The company’s first logo was a black monochrome reimagining of a ginfaxi, an Icelandic magic symbol similar to a swastika. It was depicted as spinning like the wheel of a car, with its central circle changed to a cog resembling the one in the DAF’s flag. Fitting snugly inside the cog was an early iteration of the still-familiar vertical VW logo.
The logo was designed by Franz Xaver Reimspiess, who would go on to develop the air-cooled four-cylinder engine for the first Beetles.

Volkswagen logo changes through time

While the design of the V above the W in a “geometrically perfect” continuation of lines has persisted throughout the logo’s history, changes were eventually made to remove Nazi imagery after World War II.

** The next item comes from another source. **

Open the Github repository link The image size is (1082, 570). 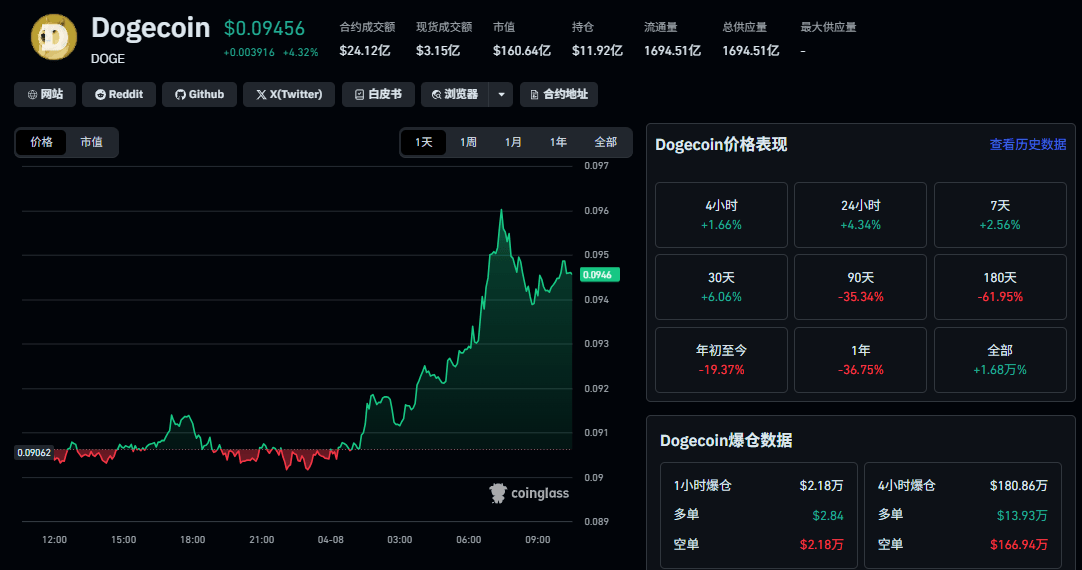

  • 1937: The original logo only ever appeared on early prototypes of VW cars, and the brand was pretty much a colossal failure prior to and during the war.
  • 1939: At the beginning of WWII, the ginfaxi/swastika shape was removed, but the DAF cog remained. This symbol only ever appeared on military vehicles—Ferdinand Porsche’s Type 82 Kübelwagens. Volkswagen never actually became the “people’s car” that Hitler had promised, as he wasted the “five Marks a week” that approximately 336,000 people had paid into the project on producing military vehicles instead.
  • 1945: Thankfully, the Nazis lost the war, and the U.S. armed forces captured the bombed-out factory at KdF-Stadt (now Wolfsburg). The factor was handed over to the control of the British Army, who continued VW production under the military government. They inverted the color scheme of the previous design by changing the DAF cog into a brown-bordered beige circle with a smaller red circle that contained the vertical V and W. 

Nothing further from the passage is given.